Barr’s conservatism is an implicit acknowledgment that he expects the U.S. market, which accounts for more of IHG’s business, to broadly follow the European one as the latest wave of the pandemic gains force there. That could leave Asia as the sole ray of sunshine for both companies. At IHG, RevPAR has already recovered to be down only 23% year-on-year in Greater China.

Both CEOs strove to put a brave face on the medium term, however. And not without reason: conventional wisdom says that when the vaccines are finally distributed and fear of public spaces recedes, hotel stocks should be among the best performers around. Pent-up demand and fading tail risks should allow a violent reversion to the mean.

But is there anything to hope for beyond that? The pre-pandemic assumptions of endless growth in world tourism will have to be tested anew as life returns to normal, and business travel budgets will remain crimped long after the vaccines arrive. IHG has in general created value over the last two decades but Accor hasn’t posted a new all-time high since 2007, and even though Bazin is finally pushing the group towards an ‘asset light’ model that should generate higher returns on equity and demand a higher valuation, the onus is squarely on him to prove it. 

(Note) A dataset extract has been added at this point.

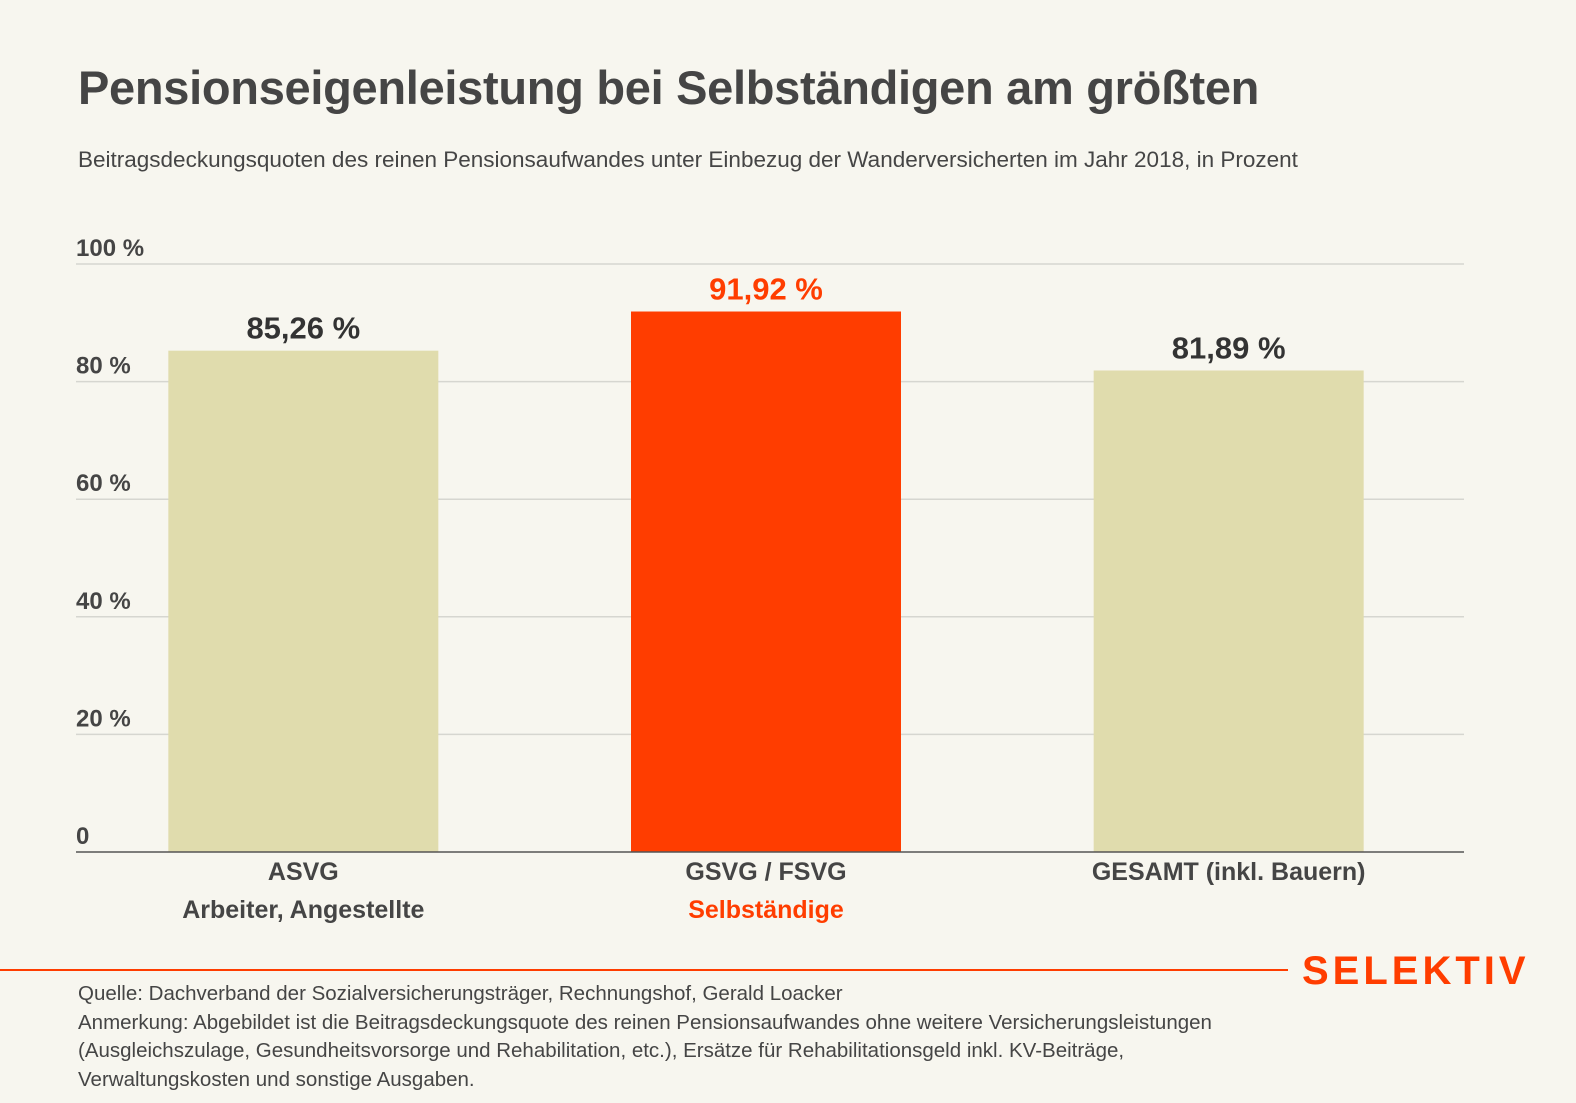 This screenshot has height=1103, width=1576. I want to click on value-label: 85,26 %, so click(303, 328).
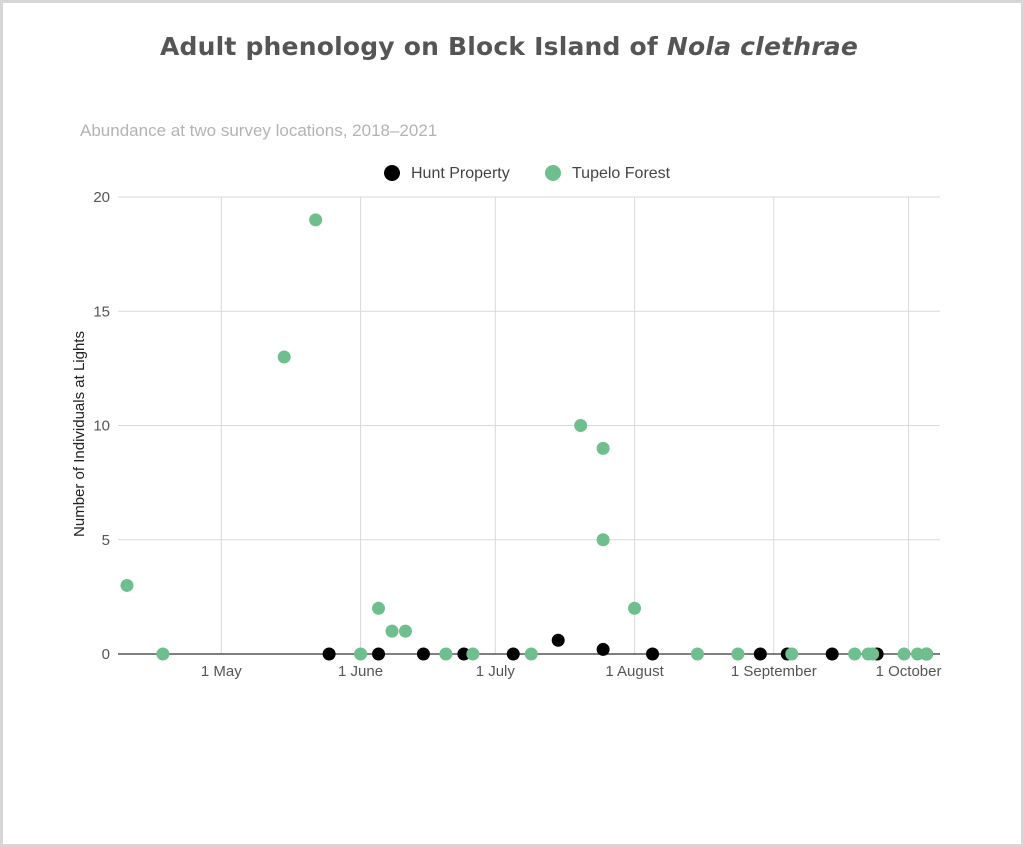 The height and width of the screenshot is (847, 1024). Describe the element at coordinates (909, 672) in the screenshot. I see `x-tick-label: 1 October` at that location.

Talking to Bloomberg TV earlier, Bazin dismissed the notion of M&A activity, which would offer the quicker path to capacity rationalization and higher margins. That may disappoint some, but the truth is that Accor’s current valuation doesn’t allow to hope for an active role in any such consolidation. The question is only whether or not Accor is 'in play'.

IHG may have the better opportunities for driving the process, but Barr gave no hint of anything on the horizon in his statement. For investors, holding the stocks continues to require even more patience and tolerance of uncertainty than for most other assets.